See this updated article for the latest program information on Food Stamp (SNAP) benefits and eligibility levels
[Updated August 2011] The Federal Food Stamp Program is now known as the Supplemental Nutrition Assistance Program (SNAP). With the stimulus aspects of this program set to expire at the end of this year following the debt ceiling related cuts, folks need to now work through their local state offices to get food stamp/SNAP assistance.
You can find the official site for US FDA site here, which contains details of various state offices, application forms and eligibility rules. All SNAP payments are being made electronically now, and once you are approved for benefits, you will receive an EBT card (similar to a bank card or ATM card). Your SNAP benefits will be transferred electronically to the EBT card.
Eligibility for SNAP depends on things like the number of people in your household, income, and resources (cash, bank accounts, etc…). Income includes money earned from work. It also includes benefits like Social Security, unemployment, and SSI.
If You Are Not Approved, make sure you ask why by visiting your local SNAP office. You may ask to speak with the SNAP worker’s supervisor to escalate the issue and can ask for a free “fair hearing” if you feel your case has been incorrectly assessed.
[2010 Update – Food Stamp Stimulus Program] The 2009 economic stimulus package, primarily aimed at the top of the economy – supporting banks, car companies and corporate workers, also gave a smaller bonus to people on the bottom end of the economic ladder – the more than 32 economically poor million Americans who rely on food stamps.
That’s one out of 10 Americans, an all-time record high. Officially known as the Supplemental Nutrition Assistance Program (SNAP), the government boosted food stamp payments by an average of 13.6% (in effect from April 2009). For a family of four receiving the maximum benefit of $588, the amount would increase by $80, to approximately $668.
Nationwide, enrollment in the food stamp program surged in March to about 33.2 million people, up by nearly one million since January and by more than five million from March 2008. In a recent research report, Pali Capital Inc. estimated that food-stamp spending will increase between $10 billion and $12 billion this year from $34.6 billion in 2008.

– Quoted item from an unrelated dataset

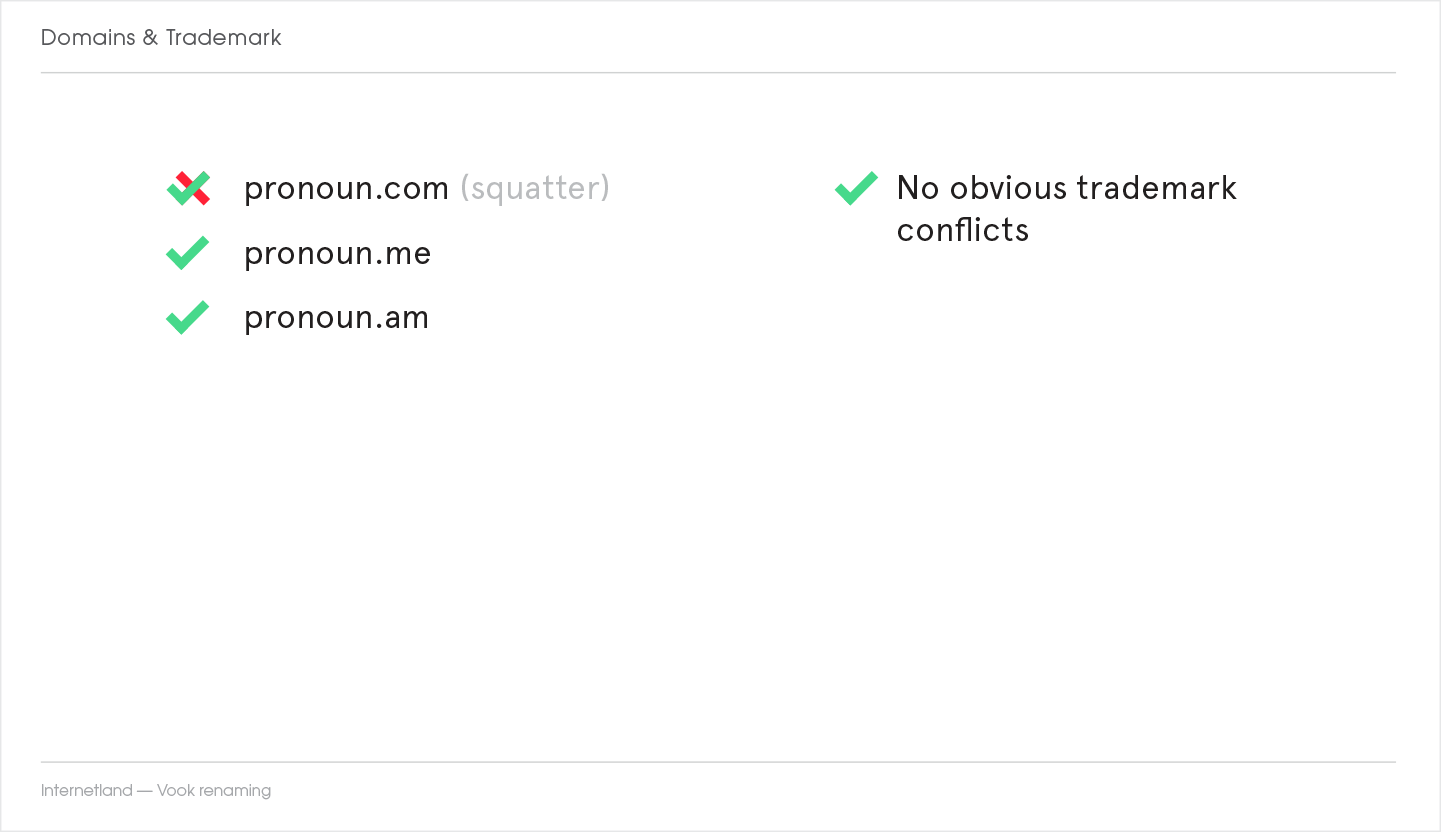Click 'Vook renaming' in the footer
The image size is (1441, 832).
click(x=214, y=791)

As CBS News reported, most people and businesses are getting immediate help from the increased stimulus spending on food stamps, unlike the other stimulus payouts.
For Bobbi Foster of Martinsburg, W.V., the once simple task of grocery shopping has suddenly become a burden. In December, her husband Danny lost his trucking job. “Everyone I know has been laid off work. When I see people going to work I’m surprised – they have a job!” Foster said.

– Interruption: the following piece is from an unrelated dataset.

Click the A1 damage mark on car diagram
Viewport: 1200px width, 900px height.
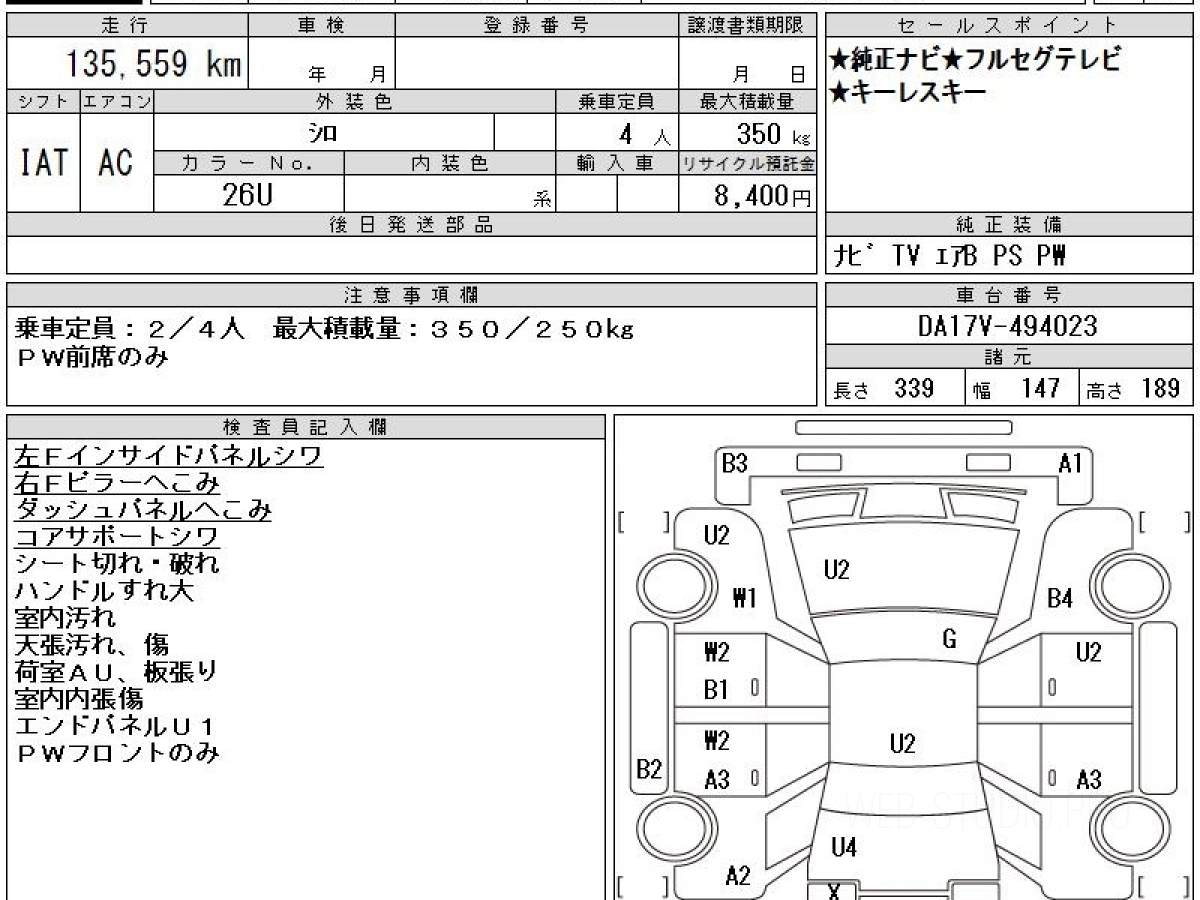pos(1070,463)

A month later, Danny was diagnosed with a benign brain tumor. The Fosters signed up for food stamps. As a West Virginia family of four, they would receive $329 a month – not nearly enough to cover their monthly food expenses. But that changed under the economic stimulus package where every American on food stamps would get 13 percent more money on their state-issued debit cards.
And while it will certainly help the Fosters, its really aimed at their grocer, who stands to make an extra $25,000 a week, enabling him to hire up to five more part-time workers.
“Everyone goes to the grocery store,” said Martin’s Supermarket manager Mike Sword. “I can’t think of a better way, frankly, to stimulate the economy.”
“[For us,] it means surviving. Really, surviving for the month,” Foster said. “When you are living week to week day by day you know it [the stimulus increase] would make things a lot easier.”
The U.S. Department of Agriculture (UDSA) calculates that for every $5 of food-stamp spending, there is $9.20 of total economic activity, as grocers and farmers pay their employees and suppliers, who in turn shop and pay their bills.
This was confirmed in findings by other economists and stimulus studies, which found that the fastest way to infuse money into the economy was through expanding the food-stamp program.
The cost/benefit equation often quoted in relation to the impact of food stamp type programs is that for every dollar spent $1.73 is generated throughout the economy.
If someone who is literally living paycheck to paycheck gets an extra dollar, it’s very likely that they will spend that dollar immediately on whatever they need – groceries, to pay the telephone bill, to pay the electric bill. While other stimulus money has been slow to circulate, the food-stamp boost is almost immediate, with 80% of the benefits being redeemed within two weeks of receipt and 97% within a month, the USDA says.
The stimulus or benefit ratio from food stamps was higher than the benefit from infrastructure spending per dollar, and way higher than tax cuts. Permanent tax cuts had a lower than one benefit to cost ratio, showing that these would have been wasted stimulus spending.
It is hard to argue with the logic behind the stimulus impact of higher food stamps, but the counter argument could be that while the food stamp stimulus spending has a more immediate impact, it is only short term. Stimulus spending on infrastructure and educational spending, economists argue has a much longer term impact and ongoing benefits like higher employment and increased government revenue through taxes.
Still, the Obama economic stimulus package was meant to have had much more of an impact than currently felt, so the case for focusing future stimulus packages on more direct programs like food stamp increases may be getting stronger. Who would have thought that stimulating welfare type programs for the poor could be the best boost for the economy. Make the poorer richer, and the nation will thrive. Sounds simple right?